EXERCISE – Copy all of the following data verbatim, keeping every line in its original order.

***** SUPPLIED DATA *****

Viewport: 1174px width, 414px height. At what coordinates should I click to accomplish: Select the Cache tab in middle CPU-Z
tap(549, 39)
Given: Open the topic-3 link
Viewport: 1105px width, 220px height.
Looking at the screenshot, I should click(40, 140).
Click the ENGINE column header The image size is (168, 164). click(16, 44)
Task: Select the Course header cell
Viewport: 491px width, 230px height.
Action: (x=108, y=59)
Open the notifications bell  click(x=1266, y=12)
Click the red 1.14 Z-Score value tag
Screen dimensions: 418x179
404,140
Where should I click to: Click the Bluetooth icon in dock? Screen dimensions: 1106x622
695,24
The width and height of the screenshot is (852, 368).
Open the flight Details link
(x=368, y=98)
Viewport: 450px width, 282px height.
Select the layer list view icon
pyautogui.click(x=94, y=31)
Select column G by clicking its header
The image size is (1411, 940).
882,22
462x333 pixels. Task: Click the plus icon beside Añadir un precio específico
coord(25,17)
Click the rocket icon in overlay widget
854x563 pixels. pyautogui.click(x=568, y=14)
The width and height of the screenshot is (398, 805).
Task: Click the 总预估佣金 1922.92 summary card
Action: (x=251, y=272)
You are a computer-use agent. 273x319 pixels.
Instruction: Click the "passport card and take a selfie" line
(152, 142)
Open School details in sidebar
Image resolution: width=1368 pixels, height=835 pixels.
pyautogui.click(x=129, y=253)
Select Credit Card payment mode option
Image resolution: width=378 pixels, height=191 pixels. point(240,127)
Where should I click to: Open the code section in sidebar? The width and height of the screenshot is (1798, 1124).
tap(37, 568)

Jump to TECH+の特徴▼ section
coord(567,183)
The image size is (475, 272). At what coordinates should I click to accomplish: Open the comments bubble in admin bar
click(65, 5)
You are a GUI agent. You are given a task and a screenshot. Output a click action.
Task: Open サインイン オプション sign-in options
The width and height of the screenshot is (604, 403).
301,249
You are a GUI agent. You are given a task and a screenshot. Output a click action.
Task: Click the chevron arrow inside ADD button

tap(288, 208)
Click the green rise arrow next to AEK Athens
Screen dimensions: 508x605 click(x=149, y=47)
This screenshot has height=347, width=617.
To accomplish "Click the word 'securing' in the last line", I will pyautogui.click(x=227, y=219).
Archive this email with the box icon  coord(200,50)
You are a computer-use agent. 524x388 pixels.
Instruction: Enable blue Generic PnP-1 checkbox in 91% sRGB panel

*****

SOLUTION TO THE PROBLEM –
Viewport: 1174px width, 414px height. At what coordinates should I click to accomplish: Select the Cache tab in middle CPU-Z
tap(549, 39)
Given: Open the topic-3 link
Viewport: 1105px width, 220px height.
Looking at the screenshot, I should click(40, 140).
Click the ENGINE column header The image size is (168, 164). click(16, 44)
Task: Select the Course header cell
Viewport: 491px width, 230px height.
Action: (x=108, y=59)
Open the notifications bell  click(x=1266, y=12)
Click the red 1.14 Z-Score value tag
Screen dimensions: 418x179
404,140
Where should I click to: Click the Bluetooth icon in dock? Screen dimensions: 1106x622
695,24
The width and height of the screenshot is (852, 368).
Open the flight Details link
(x=368, y=98)
Viewport: 450px width, 282px height.
Select the layer list view icon
pyautogui.click(x=94, y=31)
Select column G by clicking its header
The image size is (1411, 940).
882,22
462x333 pixels. Task: Click the plus icon beside Añadir un precio específico
coord(25,17)
Click the rocket icon in overlay widget
854x563 pixels. pyautogui.click(x=568, y=14)
The width and height of the screenshot is (398, 805).
Task: Click the 总预估佣金 1922.92 summary card
Action: (x=251, y=272)
You are a computer-use agent. 273x319 pixels.
Instruction: Click the "passport card and take a selfie" line
(152, 142)
Open School details in sidebar
Image resolution: width=1368 pixels, height=835 pixels.
pyautogui.click(x=129, y=253)
Select Credit Card payment mode option
Image resolution: width=378 pixels, height=191 pixels. point(240,127)
Where should I click to: Open the code section in sidebar? The width and height of the screenshot is (1798, 1124).
tap(37, 568)

Jump to TECH+の特徴▼ section
coord(567,183)
The image size is (475, 272). At what coordinates should I click to accomplish: Open the comments bubble in admin bar
click(65, 5)
You are a GUI agent. You are given a task and a screenshot. Output a click action.
Task: Open サインイン オプション sign-in options
The width and height of the screenshot is (604, 403).
301,249
You are a GUI agent. You are given a task and a screenshot. Output a click action.
Task: Click the chevron arrow inside ADD button

tap(288, 208)
Click the green rise arrow next to AEK Athens
Screen dimensions: 508x605 click(x=149, y=47)
This screenshot has height=347, width=617.
To accomplish "Click the word 'securing' in the last line", I will pyautogui.click(x=227, y=219).
Archive this email with the box icon  coord(200,50)
You are a computer-use agent. 524x388 pixels.
Instruction: Enable blue Generic PnP-1 checkbox in 91% sRGB panel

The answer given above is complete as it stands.